Tuesday, April 13, 2010

Implementation of new ownership rules in Zimbabwe leaves economic recovery in question

Sources

All Africa.com: Zimbabwe: Govt Says No to Engen Buying Assets

All Africa.com: Zimbabwe: Mugabe Ignores PM's Directive
Cato Institute: R.I.P. Zimbabwe Dollar
Cato Institute: The Loss of Property Rights and the Collapse of Zimbabwe
Wikipedia: Zimbabwe
All Africa.com: Zimbabwe: The Coast is Not Clear Yet
All Africa.com: Zimbabwe: Future Generations Will 'Inherit Only the Wind'

Zimbabwe has recently taken its first action under a new law that attempts to rein in foreign control over companies and resources. This has already caused concern by foreign investors who already regard the country as hostile to investment. It has also created growing uncertainty over how the law will be implemented in the future. Investment concerns are always worrisome, but they can become a critical issue in a country where poverty and unemployment are extremely high. The economy has the potential to rebound, but laws like this are making some worried that future generations will find the country as destitute as today.

Zimbabwe is no stranger to interfering in private ownership. Starting in 2000, the government started a land reform policy that took farms away from their white owners and attempted to redistribute the land to blacks. No compensation was paid to the legitimate owners, and this was the first time that private property rules were abridged by the government. Experts point to this as one of the major causes of the economic crisis that started in 2000 and is still grinding on today.

Currently the economic situation in Zimbabwe is dire. Unemployment is still at 90% and social services have not been restarted. Even steady electricity is not guaranteed. Previously, Zimbabwe was one of Africa’s stronger economies, but poor management and drought destroyed its strong position. At one point in 2008, the inflation rate skyrocketed to 89.7 sextillion percent, making it the second highest inflation rate in world history.
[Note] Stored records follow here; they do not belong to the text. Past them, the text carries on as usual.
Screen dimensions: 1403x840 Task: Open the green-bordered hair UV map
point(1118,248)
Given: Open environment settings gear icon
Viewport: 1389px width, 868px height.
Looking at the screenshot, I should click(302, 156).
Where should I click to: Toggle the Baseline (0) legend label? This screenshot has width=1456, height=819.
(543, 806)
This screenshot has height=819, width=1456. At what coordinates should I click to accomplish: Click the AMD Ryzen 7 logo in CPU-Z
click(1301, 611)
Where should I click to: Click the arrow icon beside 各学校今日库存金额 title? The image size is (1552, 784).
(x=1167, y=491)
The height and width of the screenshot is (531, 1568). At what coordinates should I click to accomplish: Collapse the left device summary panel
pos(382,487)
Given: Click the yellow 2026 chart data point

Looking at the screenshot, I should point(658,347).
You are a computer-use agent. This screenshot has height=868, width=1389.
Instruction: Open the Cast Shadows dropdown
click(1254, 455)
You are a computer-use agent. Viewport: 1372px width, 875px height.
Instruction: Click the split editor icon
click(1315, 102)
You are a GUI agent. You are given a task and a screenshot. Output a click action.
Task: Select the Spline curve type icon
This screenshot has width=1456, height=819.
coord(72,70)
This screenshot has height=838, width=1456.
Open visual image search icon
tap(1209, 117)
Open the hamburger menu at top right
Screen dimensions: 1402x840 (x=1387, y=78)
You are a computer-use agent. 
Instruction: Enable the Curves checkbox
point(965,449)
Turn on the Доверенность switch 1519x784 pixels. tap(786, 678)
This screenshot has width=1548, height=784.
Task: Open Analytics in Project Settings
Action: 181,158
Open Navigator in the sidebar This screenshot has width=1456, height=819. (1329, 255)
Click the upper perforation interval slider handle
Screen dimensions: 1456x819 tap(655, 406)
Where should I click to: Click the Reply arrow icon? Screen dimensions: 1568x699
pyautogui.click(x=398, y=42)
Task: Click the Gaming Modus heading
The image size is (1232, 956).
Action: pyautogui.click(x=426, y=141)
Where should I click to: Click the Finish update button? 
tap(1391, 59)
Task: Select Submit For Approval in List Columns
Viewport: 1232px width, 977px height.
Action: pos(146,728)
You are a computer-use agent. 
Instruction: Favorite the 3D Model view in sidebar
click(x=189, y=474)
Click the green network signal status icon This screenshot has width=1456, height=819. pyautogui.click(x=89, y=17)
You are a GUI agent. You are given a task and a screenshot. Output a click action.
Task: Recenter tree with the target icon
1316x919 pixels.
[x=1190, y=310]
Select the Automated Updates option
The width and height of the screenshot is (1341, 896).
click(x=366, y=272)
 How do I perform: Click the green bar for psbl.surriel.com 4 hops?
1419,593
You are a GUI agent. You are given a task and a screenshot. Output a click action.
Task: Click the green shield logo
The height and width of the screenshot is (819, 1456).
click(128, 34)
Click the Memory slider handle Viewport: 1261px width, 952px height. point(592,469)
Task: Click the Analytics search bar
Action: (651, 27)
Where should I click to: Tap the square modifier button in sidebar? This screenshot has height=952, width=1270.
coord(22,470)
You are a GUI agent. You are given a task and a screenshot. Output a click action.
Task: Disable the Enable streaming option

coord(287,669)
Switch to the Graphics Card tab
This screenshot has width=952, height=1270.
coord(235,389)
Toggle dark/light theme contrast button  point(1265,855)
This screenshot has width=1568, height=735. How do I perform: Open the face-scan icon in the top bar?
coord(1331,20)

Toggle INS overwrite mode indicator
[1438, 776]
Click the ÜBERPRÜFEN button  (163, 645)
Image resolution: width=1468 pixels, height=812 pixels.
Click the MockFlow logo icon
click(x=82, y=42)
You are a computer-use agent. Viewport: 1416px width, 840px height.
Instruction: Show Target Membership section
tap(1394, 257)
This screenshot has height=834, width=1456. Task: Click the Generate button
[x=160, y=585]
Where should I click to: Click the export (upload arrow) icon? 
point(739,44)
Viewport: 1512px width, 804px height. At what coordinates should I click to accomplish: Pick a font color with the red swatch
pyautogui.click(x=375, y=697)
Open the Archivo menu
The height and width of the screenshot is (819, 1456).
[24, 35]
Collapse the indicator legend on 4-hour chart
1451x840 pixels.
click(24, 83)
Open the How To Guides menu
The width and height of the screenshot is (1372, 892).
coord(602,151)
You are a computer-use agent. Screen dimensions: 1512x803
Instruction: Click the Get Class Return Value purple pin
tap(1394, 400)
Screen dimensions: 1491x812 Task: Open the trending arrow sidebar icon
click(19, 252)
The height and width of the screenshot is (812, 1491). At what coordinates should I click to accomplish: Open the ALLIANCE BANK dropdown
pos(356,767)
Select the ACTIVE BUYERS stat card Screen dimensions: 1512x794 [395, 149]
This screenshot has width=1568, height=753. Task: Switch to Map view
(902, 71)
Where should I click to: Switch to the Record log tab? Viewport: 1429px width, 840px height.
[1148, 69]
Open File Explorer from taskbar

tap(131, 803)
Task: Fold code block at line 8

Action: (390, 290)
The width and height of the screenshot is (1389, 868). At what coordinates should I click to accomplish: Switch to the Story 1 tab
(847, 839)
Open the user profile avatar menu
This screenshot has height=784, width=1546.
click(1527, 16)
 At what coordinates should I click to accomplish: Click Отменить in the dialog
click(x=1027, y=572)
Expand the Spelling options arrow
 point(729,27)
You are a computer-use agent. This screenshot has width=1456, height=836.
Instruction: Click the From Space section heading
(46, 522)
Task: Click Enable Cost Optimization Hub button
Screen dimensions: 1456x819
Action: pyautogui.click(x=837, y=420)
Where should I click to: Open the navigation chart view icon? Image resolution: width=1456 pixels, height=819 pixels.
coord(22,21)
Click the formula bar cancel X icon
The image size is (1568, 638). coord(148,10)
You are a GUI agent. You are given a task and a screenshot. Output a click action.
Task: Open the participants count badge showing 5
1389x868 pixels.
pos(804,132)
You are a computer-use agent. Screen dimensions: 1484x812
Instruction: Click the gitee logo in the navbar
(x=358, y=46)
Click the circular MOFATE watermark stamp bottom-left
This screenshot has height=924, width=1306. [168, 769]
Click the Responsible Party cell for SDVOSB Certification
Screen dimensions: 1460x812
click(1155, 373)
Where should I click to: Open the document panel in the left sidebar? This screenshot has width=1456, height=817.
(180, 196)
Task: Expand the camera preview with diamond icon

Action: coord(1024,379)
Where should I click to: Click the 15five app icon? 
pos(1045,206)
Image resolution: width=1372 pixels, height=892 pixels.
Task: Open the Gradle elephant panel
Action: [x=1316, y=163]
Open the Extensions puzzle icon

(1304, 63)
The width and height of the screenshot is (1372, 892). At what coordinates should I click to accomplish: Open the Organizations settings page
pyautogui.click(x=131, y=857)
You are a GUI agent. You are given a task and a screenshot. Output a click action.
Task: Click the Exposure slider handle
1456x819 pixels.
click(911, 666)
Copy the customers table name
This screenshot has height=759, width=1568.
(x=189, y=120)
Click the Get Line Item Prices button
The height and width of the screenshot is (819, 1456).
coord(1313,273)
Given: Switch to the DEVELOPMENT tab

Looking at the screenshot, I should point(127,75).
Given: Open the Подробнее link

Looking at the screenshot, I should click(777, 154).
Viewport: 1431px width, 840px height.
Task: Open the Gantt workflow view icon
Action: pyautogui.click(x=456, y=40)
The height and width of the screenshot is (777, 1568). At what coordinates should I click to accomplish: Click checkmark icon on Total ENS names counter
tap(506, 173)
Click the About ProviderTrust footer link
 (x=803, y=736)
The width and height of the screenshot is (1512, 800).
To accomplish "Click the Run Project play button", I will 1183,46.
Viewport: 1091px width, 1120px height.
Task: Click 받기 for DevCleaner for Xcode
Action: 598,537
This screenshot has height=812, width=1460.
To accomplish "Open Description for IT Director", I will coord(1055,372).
The business world was also hurt by price controls and government programs that printed money. Thankfully, the economy has picked up in 2009, with companies reporting stronger numbers, but at the same time cautioning that the coast is far from clear.

For some time Zimbabwe has been described as unfriendly to business of any type. Some company executives have reported police persecution, while others felt like running a business has become itself a criminal act. This led investors to take their money elsewhere, and investment in the Zimbabwean economy dried up.

The ongoing effects of investment pullout are being seen currently and will be exacerbated by this new law. Oil giants Shell and British Petroleum decided to leave the Zimbabwean market and to sell their assets. Engen Petroleum and Kenyan oil retailer KenolKobil wanted to buy these assets that included filling stations, fuel deposits, and a petroleum blending plant. The Indigenization and Economic Empowerment Act says that Zimbabweans must have 51 percent ownership of strategic businesses. Local Zimbabwean petroleum companies voiced concern over the transaction, and the government announced it would not approve the sale. Business leaders believe this law will only serve to keep investment away.

All countries want a strong economy, but the mind-bending situation in Zimbabwe is uniquely poignant. As a result of the negative business climate leading to unemployment and a lack of social services and poverty the citizens of Zimbabwe have been forced to turn to using firewood, thus destroying their forests. One activist described the situation as “future generations will "inherit the wind." If current policies that prevent economic growth continue, it seems almost certain that Zimbabwe will not move forward.


Discussion:

1) Should countries require a percent of domestic ownership?

2) Do foreign companies have any obligation to make even small investments in Zimbabwe to help alleviate poverty and unemployment?